* [WHAT YOU HAVE TO DO]: Could you write out each entry exactly as it reads?

* [RAW DATA]:
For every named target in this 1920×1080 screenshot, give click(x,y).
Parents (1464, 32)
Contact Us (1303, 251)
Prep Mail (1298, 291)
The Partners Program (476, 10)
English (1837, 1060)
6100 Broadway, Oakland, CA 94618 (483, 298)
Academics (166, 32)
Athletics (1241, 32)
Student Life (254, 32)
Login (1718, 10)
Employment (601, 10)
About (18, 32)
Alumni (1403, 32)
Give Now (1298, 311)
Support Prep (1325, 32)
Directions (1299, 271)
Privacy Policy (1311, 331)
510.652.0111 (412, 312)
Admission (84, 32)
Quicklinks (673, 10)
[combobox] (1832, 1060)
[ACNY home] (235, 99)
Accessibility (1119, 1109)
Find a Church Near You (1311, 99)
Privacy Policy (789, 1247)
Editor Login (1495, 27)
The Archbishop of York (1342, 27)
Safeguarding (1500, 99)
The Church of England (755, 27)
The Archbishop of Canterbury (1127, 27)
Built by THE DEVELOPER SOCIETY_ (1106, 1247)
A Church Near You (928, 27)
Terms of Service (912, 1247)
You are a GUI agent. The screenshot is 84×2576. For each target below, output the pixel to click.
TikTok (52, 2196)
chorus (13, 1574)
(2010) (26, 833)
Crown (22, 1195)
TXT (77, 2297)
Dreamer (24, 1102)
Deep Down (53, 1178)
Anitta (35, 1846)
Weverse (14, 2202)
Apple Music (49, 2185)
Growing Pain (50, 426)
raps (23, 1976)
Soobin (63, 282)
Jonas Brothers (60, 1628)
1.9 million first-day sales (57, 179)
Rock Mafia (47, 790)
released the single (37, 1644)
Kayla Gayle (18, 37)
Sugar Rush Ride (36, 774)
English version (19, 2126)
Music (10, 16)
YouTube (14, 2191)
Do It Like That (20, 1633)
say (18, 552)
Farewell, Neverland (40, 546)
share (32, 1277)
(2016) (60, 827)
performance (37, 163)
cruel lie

* [RESPONSE AREA]:
For every named target in this 1920×1080 screenshot, give click(x,y).
Parents (1464, 32)
Contact Us (1303, 251)
Prep Mail (1298, 291)
The Partners Program (476, 10)
English (1837, 1060)
6100 Broadway, Oakland, CA 94618 (483, 298)
Academics (166, 32)
Athletics (1241, 32)
Student Life (254, 32)
Login (1718, 10)
Employment (601, 10)
About (18, 32)
Alumni (1403, 32)
Give Now (1298, 311)
Support Prep (1325, 32)
Directions (1299, 271)
Privacy Policy (1311, 331)
510.652.0111 (412, 312)
Admission (84, 32)
Quicklinks (673, 10)
[combobox] (1832, 1060)
[ACNY home] (235, 99)
Accessibility (1119, 1109)
Find a Church Near You (1311, 99)
Privacy Policy (789, 1247)
Editor Login (1495, 27)
The Archbishop of York (1342, 27)
Safeguarding (1500, 99)
The Church of England (755, 27)
The Archbishop of Canterbury (1127, 27)
Built by THE DEVELOPER SOCIETY_ (1106, 1247)
A Church Near You (928, 27)
Terms of Service (912, 1247)
You are a GUI agent. The screenshot is 84×2576. For each target below, output the pixel to click.
TikTok (52, 2196)
chorus (13, 1574)
(2010) (26, 833)
Crown (22, 1195)
TXT (77, 2297)
Dreamer (24, 1102)
Deep Down (53, 1178)
Anitta (35, 1846)
Weverse (14, 2202)
Apple Music (49, 2185)
Growing Pain (50, 426)
raps (23, 1976)
Soobin (63, 282)
Jonas Brothers (60, 1628)
1.9 million first-day sales (57, 179)
Rock Mafia (47, 790)
released the single (37, 1644)
Kayla Gayle (18, 37)
Sugar Rush Ride (36, 774)
English version (19, 2126)
Music (10, 16)
YouTube (14, 2191)
Do It Like That (20, 1633)
say (18, 552)
Farewell, Neverland (40, 546)
share (32, 1277)
(2016) (60, 827)
performance (37, 163)
cruel lie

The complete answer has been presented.